I haven’t tryied anything serious with Geoparquet yet. Please let me know if you do :D

Most of the text in this document was copied and pasted from various sources, which are cited as notes or references at the end. My goal is only to provide a first contact with it, not to write a super complete original tutorial.

So, what is it?

Apache Parquet is an open source, column-oriented data file format designed for efficient data storage and retrieval. It provides high performance compression and encoding schemes to handle complex data in bulk and is supported in many programming language and analytics tools1.

The open-source project to build Apache Parquet began as a joint effort between Twitter and Cloudera. Parquet was designed as an improvement on the Trevni columnar storage format created by Doug Cutting, the creator of Hadoop. The first version, Apache Parquet 1.0, was released in July 2013. Since April 27, 2015, Apache Parquet has been a top-level Apache Software Foundation (ASF)-sponsored project.2.

Why should we care?

Apache Parquet is a file format designed to support fast data processing for complex data, with several notable characteristics:

  1. Columnar: Unlike row-based formats such as CSV, Apache Parquet is column-oriented – meaning the values of each table column are stored next to each other, rather than those of each record:

The key difference between a CSV and Parquet file format is how each one is organized. A Parquet file format is structured by row, with every separate column independently accessible from the rest. Since the data in each column is expected to be of the same type, the parquet file format makes encoding, compressing and optimizing data storage possible.

  1. Open-source: Parquet is free to use and open source under the Apache Hadoop license.

Apache Parquet is a columnar storage format available to any project […], regardless of the choice of data processing framework, data model or programming language3.

  1. Self-describing: In addition to data, a Parquet file contains metadata including schema and structure. Each file stores both the data and the standards used for accessing each record – making it easier to decouple services that write, store, and read Parquet files.
  2. Binary format: Parquet file formats store data in binary format, which reduces the overhead of textual representation. It’s important to note that Parquet files are not stored in plain text, thus cannot be opened in a text editor.

Advantages of Parquet Columnar Storage – Why Should You Use It?

The characteristics of the Apache Parquet file format create several distinct benefits when it comes to storing and analysing large volumes of data4.

File compression is the act of taking a file and making it smaller. In Parquet, compression is performed column by column and it is built to support flexible compression options and extendible encoding schemas per data type – e.g., different encoding can be used for compressing integer and string data.

:::

• [Stated task 1]
In the Apache Parquet text, rewrite the paragraph beginning "The open-source project to build Apache Parquet" more briefly, keeping its main facts.

:::

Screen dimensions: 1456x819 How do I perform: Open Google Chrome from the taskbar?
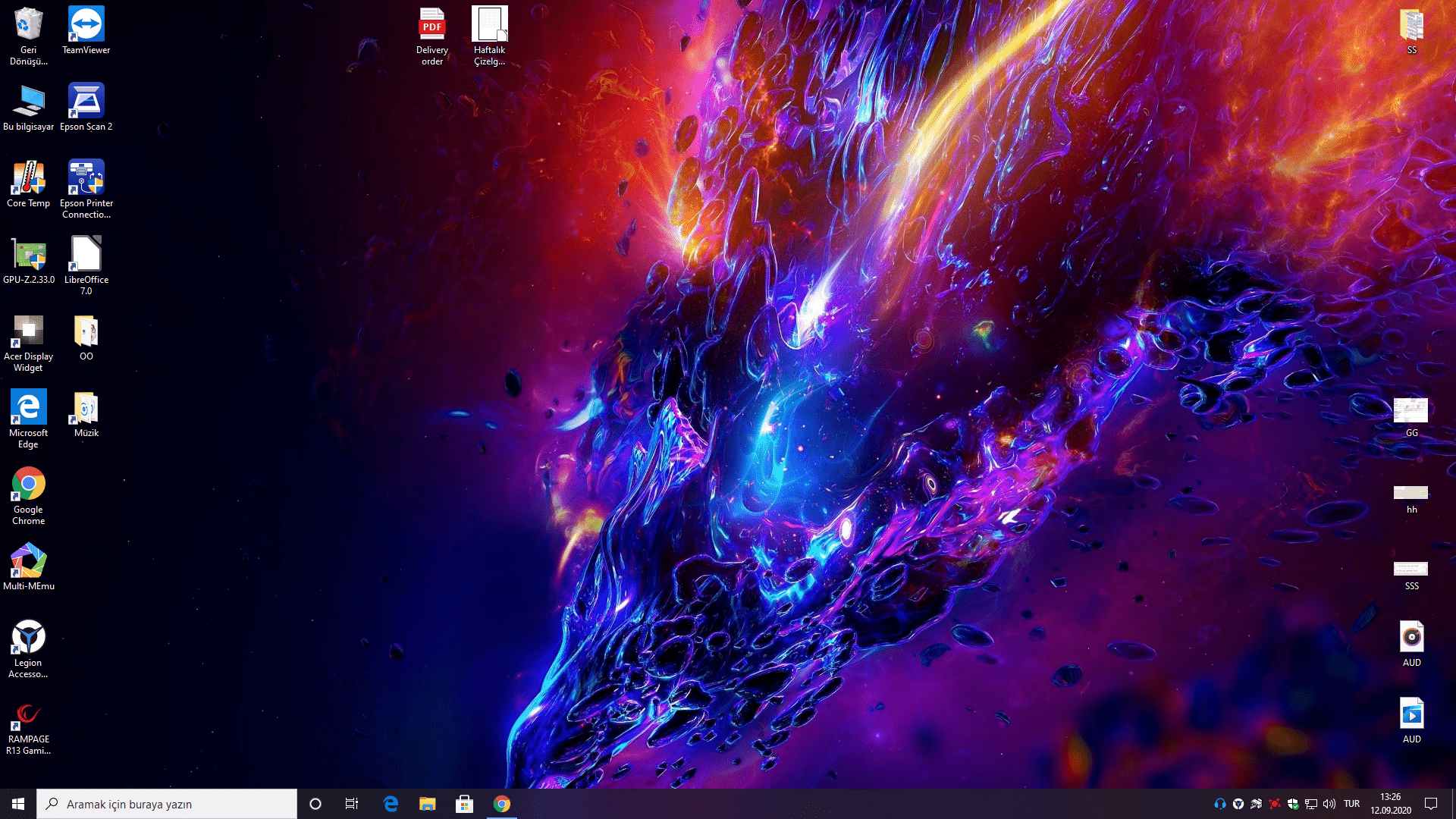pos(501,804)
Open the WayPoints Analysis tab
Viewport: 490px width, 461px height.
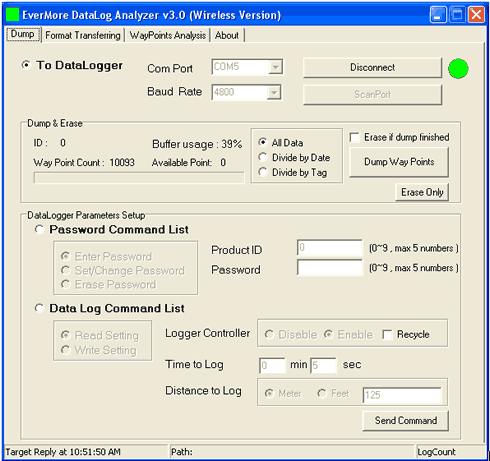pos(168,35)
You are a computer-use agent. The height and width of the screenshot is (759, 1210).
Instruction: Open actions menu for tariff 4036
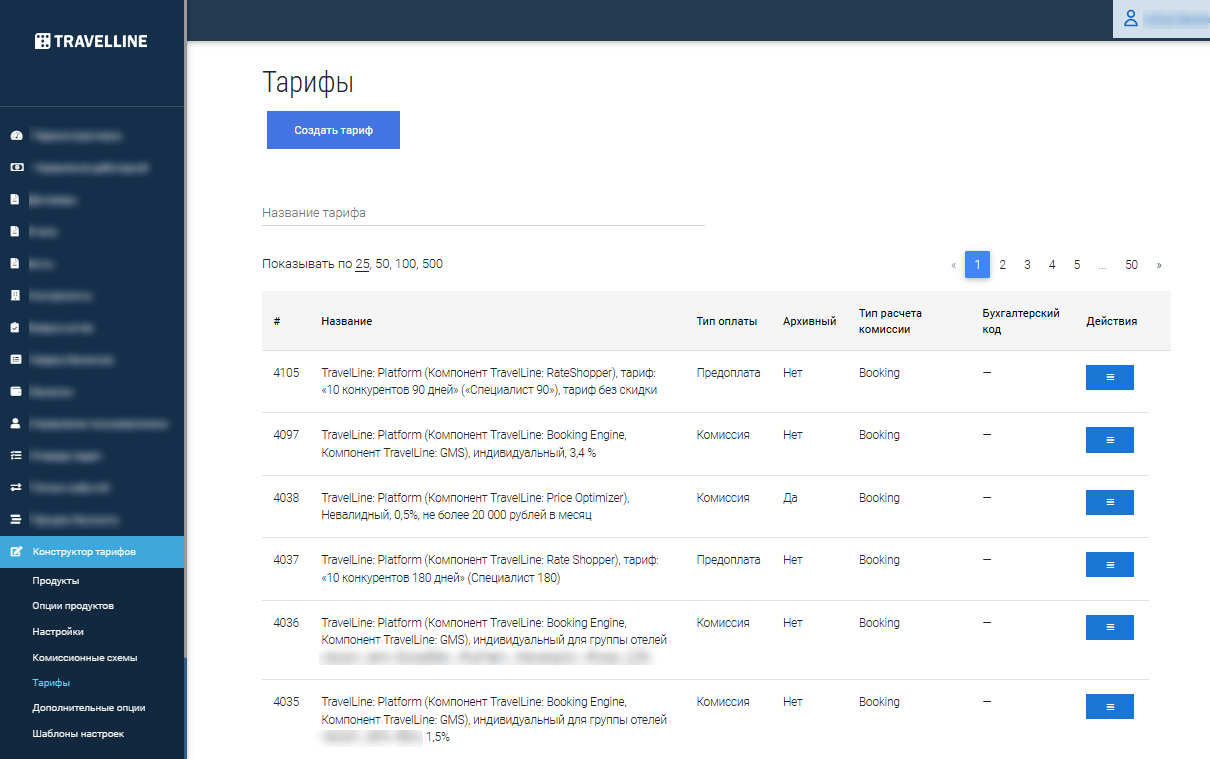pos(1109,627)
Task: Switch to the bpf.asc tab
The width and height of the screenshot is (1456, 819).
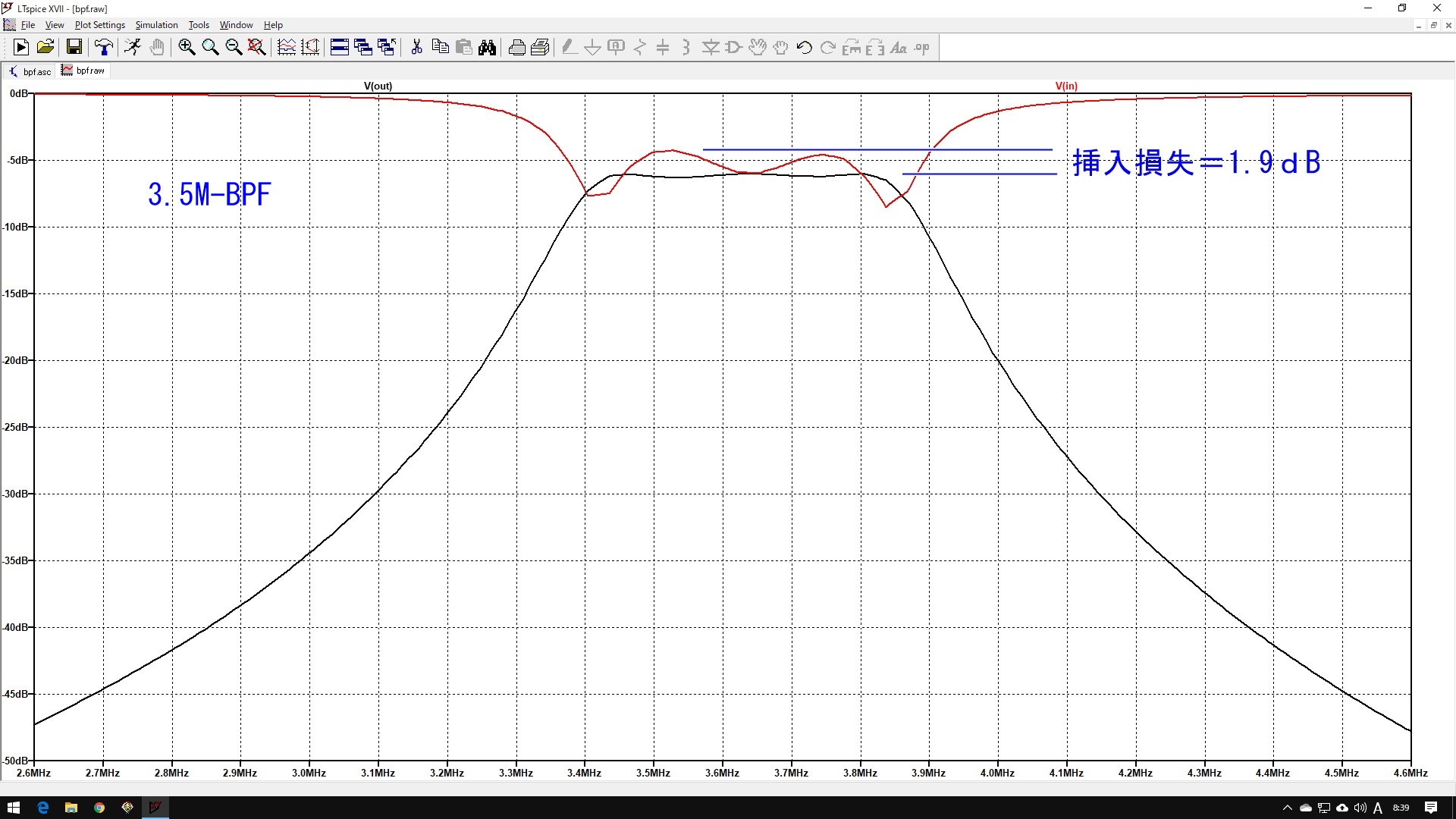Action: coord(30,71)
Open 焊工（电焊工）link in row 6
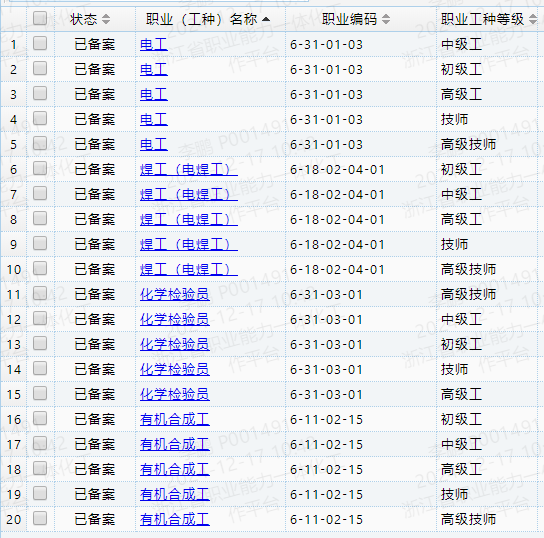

:::

• [Stated task 2]
Copy out the lines of the listing from the one containing "You are a computer-use" through the end of the listing, inclusive, and leave out the pictures.

• [Exercise output 1]
Twitter and Cloudera jointly started the open-source Apache Parquet project, which improved on Doug Cutting's Trevni columnar storage format. Apache Parquet 1.0 came out in July 2013, and Parquet has been a top-level Apache Software Foundation project since April 27, 2015.

• [Exercise output 2]
You are a computer-use agent. The height and width of the screenshot is (759, 1210).
Instruction: Open actions menu for tariff 4036
pos(1109,627)
Task: Switch to the bpf.asc tab
The width and height of the screenshot is (1456, 819).
Action: coord(30,71)
Open 焊工（电焊工）link in row 6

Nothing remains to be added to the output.